Here are five ways to cut though the clutter:
1) Use clear, direct language
Speaking and writing in clear language is more understandable, authentic and approachable. People are put off by jargon they don’t understand. It stops us cold.
When their attention diverts, people don’t hear what you say or write anymore. If they are present at all, they are just hearing you say, “blah, blah, blah.”
2) Use fewer words, not more
I have clients who complain that no one reads anymore. Emails, reports, white papers that took a ton of time to create often go unread.
That’s because, with our short attention spans, people are intimidated by long reports and even emails. Give them a summary, so at least you’ll have them engaged with your basic ideas.
If you hook them in the beginning, you might find that they go deeper or ask you questions. You have to engage them. That's why less is more in your presentations.
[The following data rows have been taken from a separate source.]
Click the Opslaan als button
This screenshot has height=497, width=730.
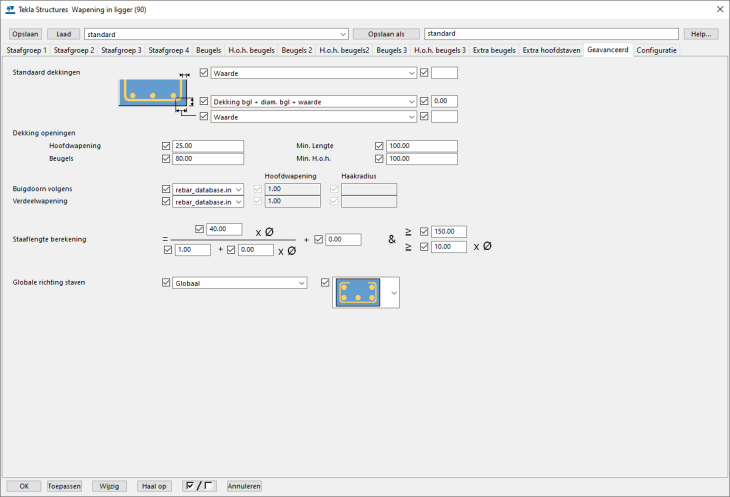386,34
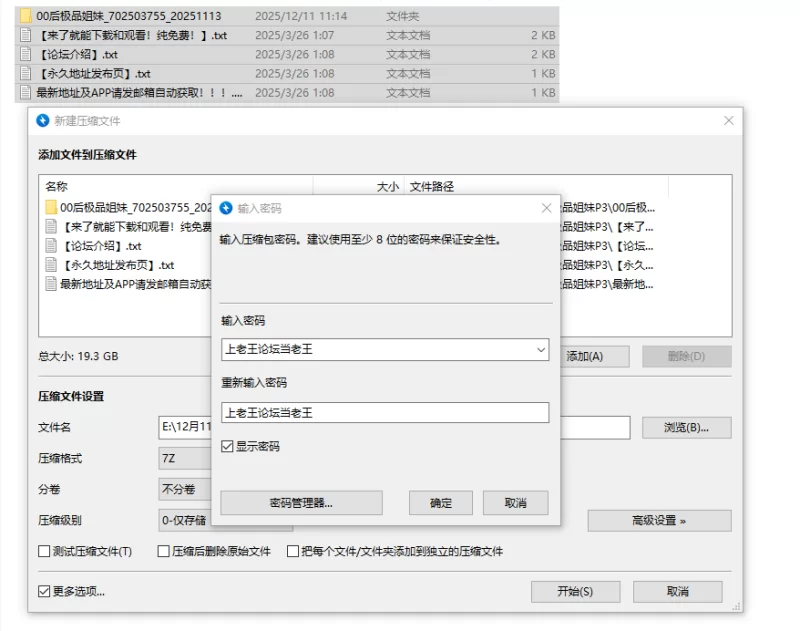Click the app icon in 输入密码 title bar
Screen dimensions: 800x631
226,208
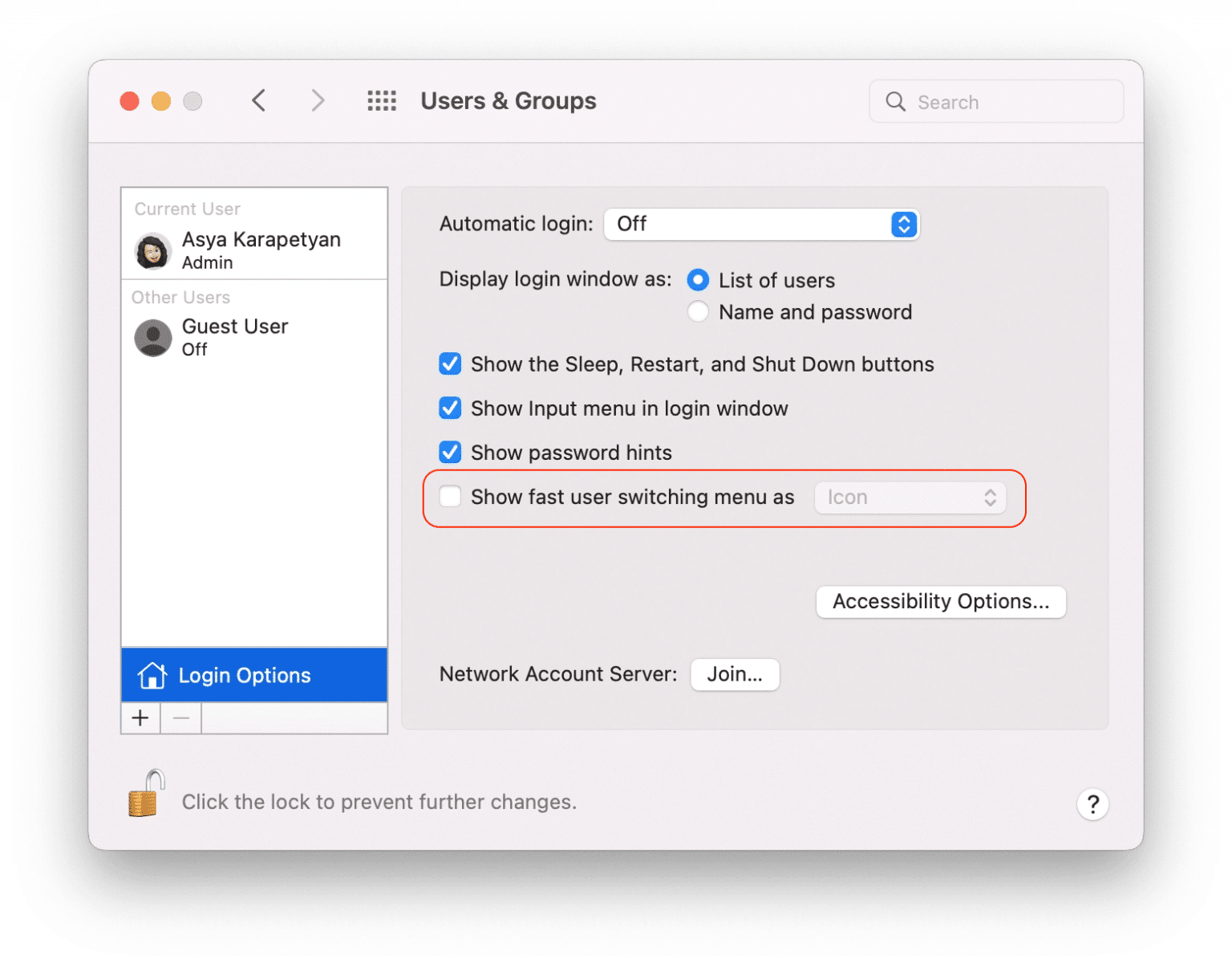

3) Use short, simple sentences
The average newspaper in the U.S. is written for a sixth-grade reading level comprehension; blockbuster novels are written for seventh-grade reading level; while the Wall Street Journal is closer to the ninth-grade level.
I learned to write more crisply and directly in high school and in college journalism. The reason you find short, crisp sentences and paragraphs in news writing is to capture and keep people’s attention.
Studies show that our attention and comprehension decline after 30 words in a paragraph. That’s about the length of the previous paragraph. ;-)
4) Be conversational
Some of the feedback I get from readers is that they feel as if I’m talking directly to them. I think this is a great compliment because my mission is to help people communicate more effectively. That won’t happen if you don’t understand what I’m writing.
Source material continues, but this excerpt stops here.